2008'de yaşanan finans krizi ve yakın dönemdeki Kovid-19 salgınını hatırlatan Bolat, "O dönemde sanki dünyada artık kıyamet kopmuş, dünya sona erecekmiş gibi algı yaşandı. Dünya ekonomisi çift haneli küçülme kaydetti o dönemde özellikle Batılı ülkeler ama bir dönem sonra yine toparlanma sürecine girildi. Bunları aşacağımıza düşünüyorum." değerlendirmesinde bulundu.
"JAPON İŞ DÜNYASI TÜRK MÜTEAHHİTLİK FİRMALARIYLA İŞBİRLİĞİ YAPMAYA İSTEKLİ"

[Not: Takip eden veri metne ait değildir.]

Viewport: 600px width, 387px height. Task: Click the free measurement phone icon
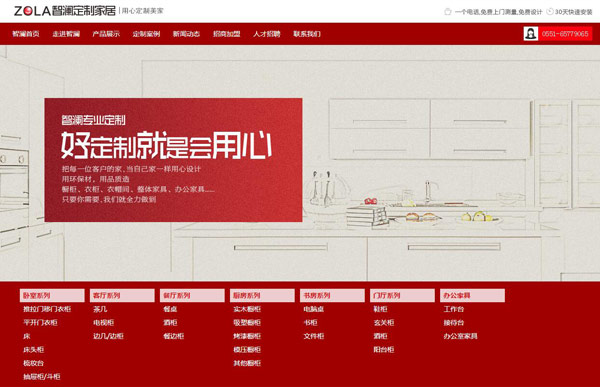tap(447, 11)
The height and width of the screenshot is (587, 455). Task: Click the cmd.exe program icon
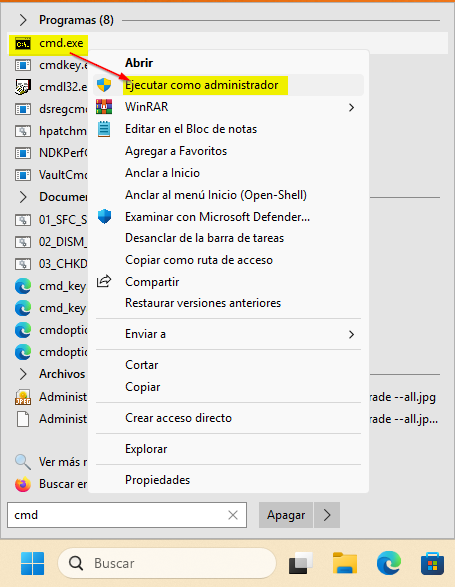[x=23, y=44]
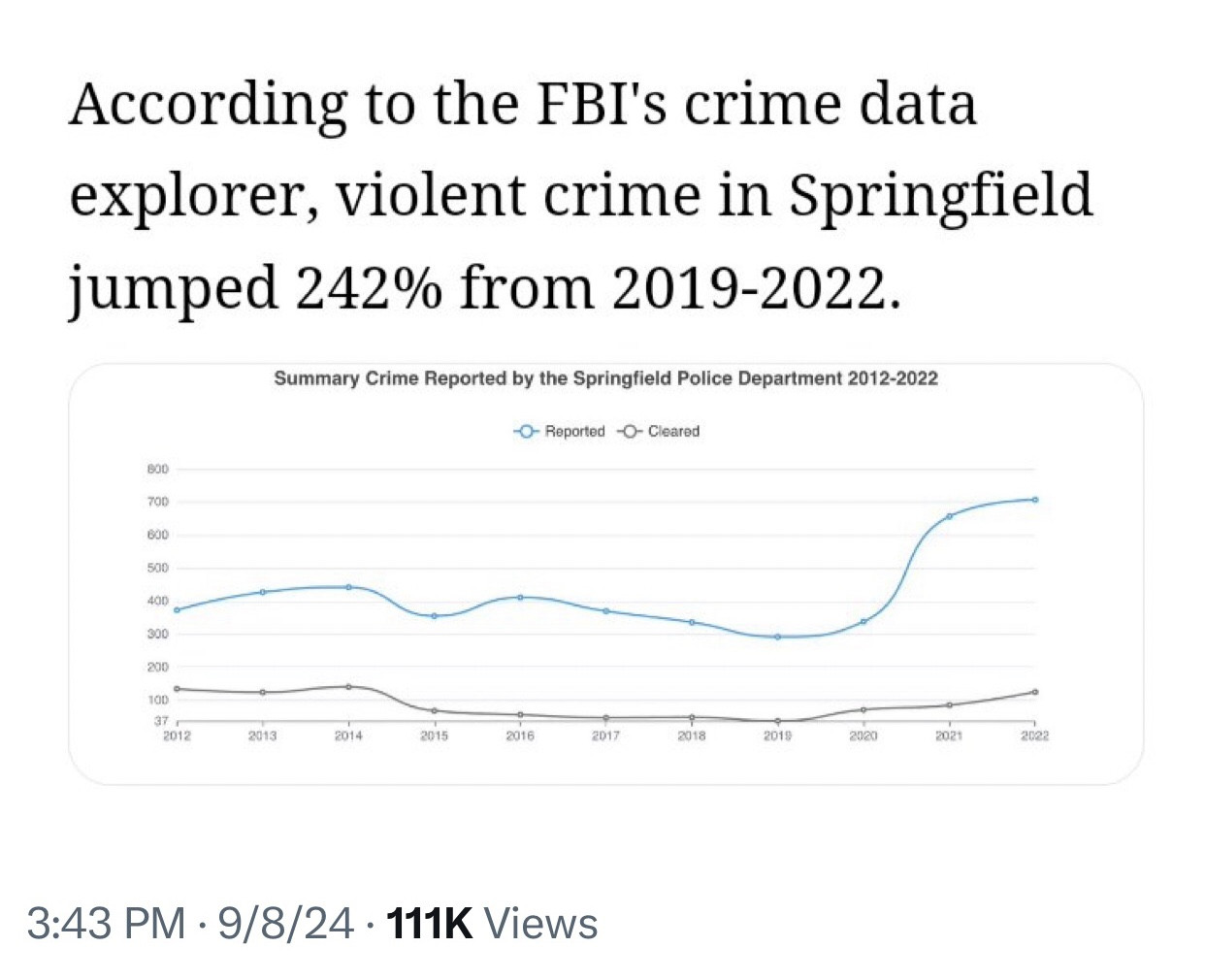Click the 2015 x-axis label
This screenshot has height=980, width=1205.
click(434, 736)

Bolat, Japonya ile işbirliğine ilişkin de bilgi vererek, Japon iş insanlarının özellikle Ukrayna'nın yeniden imar süreci, Afrika'da ve Asya'daki bazı önemli altyapı ve enerji projelerinde Türk müteahhitlik firmalarıyla işbirliği yapmaya istekli olduklarını bildirdi.
Japonya'nın mühendislik yeteneği ve finans gücüyle Türk müteahhitlik firmalarının üretim kabiliyeti ve kaliteli üretimi birleşince birçok önemli projeye imza atıldığını kaydeden Bolat, "Şu anda dünya müteahhitlik sektörünün gözde ülkeleri olan Suudi Arabistan, Irak, Ukrayna ve tabii Suriye'nin yeniden imarında böyle yeni başarılı işbirlikleri olabilecek. Daha bir hafta 10 gün önce Türkmenistan'da iki büyük proje için Türk müteahhitlik firmaları ile Japon şirketleri arasında konsorsiyum işbirliği anlaşmaları imzalandı." dedi.
Bolat, Japonya ile yapay zeka konusunda işbirliği yapılıp yapılamayacağına ilişkin soruya, Sanayi ve Teknoloji Bakanı Fatih Kacır ve Bakanlığın bu konularda yoğun çalışma içinde oldukları cevabını verdi.
Dünya teknoloji yarışındaki trendleri hem takip etmenin hem de uygulamanın büyük önem taşıdığını vurgulayan Bolat, "Japonya, teknolojide gerçekten çok ileri bir ülke bu anlamda. İnşallah bunu birlikte başaracağız." diye konuştu.
"TÜRKİYE-JAPONYA EKONOMİK ORTAKLIK ANLAŞMASI KONUSUNDA MÜZAKERELER DEVAM EDİYOR"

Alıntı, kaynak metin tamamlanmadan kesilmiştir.